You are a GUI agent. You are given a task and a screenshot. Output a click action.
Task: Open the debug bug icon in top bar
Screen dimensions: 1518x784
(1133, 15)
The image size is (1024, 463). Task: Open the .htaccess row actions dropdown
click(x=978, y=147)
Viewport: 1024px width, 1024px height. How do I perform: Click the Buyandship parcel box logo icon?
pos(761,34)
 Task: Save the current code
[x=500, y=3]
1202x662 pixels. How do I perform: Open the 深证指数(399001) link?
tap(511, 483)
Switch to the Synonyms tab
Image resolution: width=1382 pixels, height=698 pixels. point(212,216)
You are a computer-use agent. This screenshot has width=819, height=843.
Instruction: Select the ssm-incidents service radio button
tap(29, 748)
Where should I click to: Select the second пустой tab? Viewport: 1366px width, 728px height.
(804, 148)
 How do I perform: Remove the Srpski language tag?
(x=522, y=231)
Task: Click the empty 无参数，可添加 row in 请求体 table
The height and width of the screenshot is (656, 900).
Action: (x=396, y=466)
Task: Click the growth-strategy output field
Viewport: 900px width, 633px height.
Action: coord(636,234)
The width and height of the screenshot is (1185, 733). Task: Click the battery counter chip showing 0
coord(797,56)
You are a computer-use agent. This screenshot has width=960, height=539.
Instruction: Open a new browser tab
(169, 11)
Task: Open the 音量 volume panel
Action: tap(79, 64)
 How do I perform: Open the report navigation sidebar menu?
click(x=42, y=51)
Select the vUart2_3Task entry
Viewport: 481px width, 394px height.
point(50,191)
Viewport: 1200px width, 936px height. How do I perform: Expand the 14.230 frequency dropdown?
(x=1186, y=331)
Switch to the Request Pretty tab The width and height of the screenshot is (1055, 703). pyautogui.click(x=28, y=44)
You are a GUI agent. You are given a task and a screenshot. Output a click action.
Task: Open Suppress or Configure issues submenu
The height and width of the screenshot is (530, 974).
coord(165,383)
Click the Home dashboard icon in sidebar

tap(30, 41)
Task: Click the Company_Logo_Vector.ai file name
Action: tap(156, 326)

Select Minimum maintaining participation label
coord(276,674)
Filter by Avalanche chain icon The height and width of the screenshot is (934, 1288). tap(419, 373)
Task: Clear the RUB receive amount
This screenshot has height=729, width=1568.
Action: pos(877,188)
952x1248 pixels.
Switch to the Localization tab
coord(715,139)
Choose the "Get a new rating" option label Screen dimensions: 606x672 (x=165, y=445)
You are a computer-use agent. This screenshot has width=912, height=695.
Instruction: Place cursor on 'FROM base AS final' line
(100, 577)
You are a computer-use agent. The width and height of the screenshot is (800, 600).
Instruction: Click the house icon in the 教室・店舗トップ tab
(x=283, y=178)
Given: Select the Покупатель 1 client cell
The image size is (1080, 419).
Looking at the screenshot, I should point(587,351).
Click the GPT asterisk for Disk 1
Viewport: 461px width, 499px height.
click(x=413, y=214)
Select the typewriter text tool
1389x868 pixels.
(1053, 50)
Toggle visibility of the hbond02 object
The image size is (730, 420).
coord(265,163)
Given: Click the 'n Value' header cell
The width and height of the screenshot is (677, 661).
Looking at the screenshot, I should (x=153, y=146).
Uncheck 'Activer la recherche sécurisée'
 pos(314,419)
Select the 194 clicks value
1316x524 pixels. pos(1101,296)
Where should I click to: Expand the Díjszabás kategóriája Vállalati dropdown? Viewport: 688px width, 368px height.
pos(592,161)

» **Directions**:
Your reply should consist of the records, copied exactly.

» **Answer for this exercise**:
You are a GUI agent. You are given a task and a screenshot. Output a click action.
Task: Open the debug bug icon in top bar
Screen dimensions: 1518x784
(1133, 15)
The image size is (1024, 463). Task: Open the .htaccess row actions dropdown
click(x=978, y=147)
Viewport: 1024px width, 1024px height. How do I perform: Click the Buyandship parcel box logo icon?
pos(761,34)
 Task: Save the current code
[x=500, y=3]
1202x662 pixels. How do I perform: Open the 深证指数(399001) link?
tap(511, 483)
Switch to the Synonyms tab
Image resolution: width=1382 pixels, height=698 pixels. point(212,216)
You are a computer-use agent. This screenshot has width=819, height=843.
Instruction: Select the ssm-incidents service radio button
tap(29, 748)
Where should I click to: Select the second пустой tab? Viewport: 1366px width, 728px height.
(804, 148)
 How do I perform: Remove the Srpski language tag?
(x=522, y=231)
Task: Click the empty 无参数，可添加 row in 请求体 table
The height and width of the screenshot is (656, 900).
Action: (x=396, y=466)
Task: Click the growth-strategy output field
Viewport: 900px width, 633px height.
Action: coord(636,234)
The width and height of the screenshot is (1185, 733). Task: Click the battery counter chip showing 0
coord(797,56)
You are a computer-use agent. This screenshot has width=960, height=539.
Instruction: Open a new browser tab
(169, 11)
Task: Open the 音量 volume panel
Action: tap(79, 64)
 How do I perform: Open the report navigation sidebar menu?
click(x=42, y=51)
Select the vUart2_3Task entry
Viewport: 481px width, 394px height.
point(50,191)
Viewport: 1200px width, 936px height. How do I perform: Expand the 14.230 frequency dropdown?
(x=1186, y=331)
Switch to the Request Pretty tab The width and height of the screenshot is (1055, 703). pyautogui.click(x=28, y=44)
You are a GUI agent. You are given a task and a screenshot. Output a click action.
Task: Open Suppress or Configure issues submenu
The height and width of the screenshot is (530, 974).
coord(165,383)
Click the Home dashboard icon in sidebar

tap(30, 41)
Task: Click the Company_Logo_Vector.ai file name
Action: tap(156, 326)

Select Minimum maintaining participation label
coord(276,674)
Filter by Avalanche chain icon The height and width of the screenshot is (934, 1288). tap(419, 373)
Task: Clear the RUB receive amount
This screenshot has height=729, width=1568.
Action: pos(877,188)
952x1248 pixels.
Switch to the Localization tab
coord(715,139)
Choose the "Get a new rating" option label Screen dimensions: 606x672 (x=165, y=445)
You are a computer-use agent. This screenshot has width=912, height=695.
Instruction: Place cursor on 'FROM base AS final' line
(100, 577)
You are a computer-use agent. The width and height of the screenshot is (800, 600).
Instruction: Click the house icon in the 教室・店舗トップ tab
(x=283, y=178)
Given: Select the Покупатель 1 client cell
The image size is (1080, 419).
Looking at the screenshot, I should point(587,351).
Click the GPT asterisk for Disk 1
Viewport: 461px width, 499px height.
click(x=413, y=214)
Select the typewriter text tool
1389x868 pixels.
(1053, 50)
Toggle visibility of the hbond02 object
The image size is (730, 420).
coord(265,163)
Given: Click the 'n Value' header cell
The width and height of the screenshot is (677, 661).
Looking at the screenshot, I should (x=153, y=146).
Uncheck 'Activer la recherche sécurisée'
 pos(314,419)
Select the 194 clicks value
1316x524 pixels. pos(1101,296)
Where should I click to: Expand the Díjszabás kategóriája Vállalati dropdown? Viewport: 688px width, 368px height.
pos(592,161)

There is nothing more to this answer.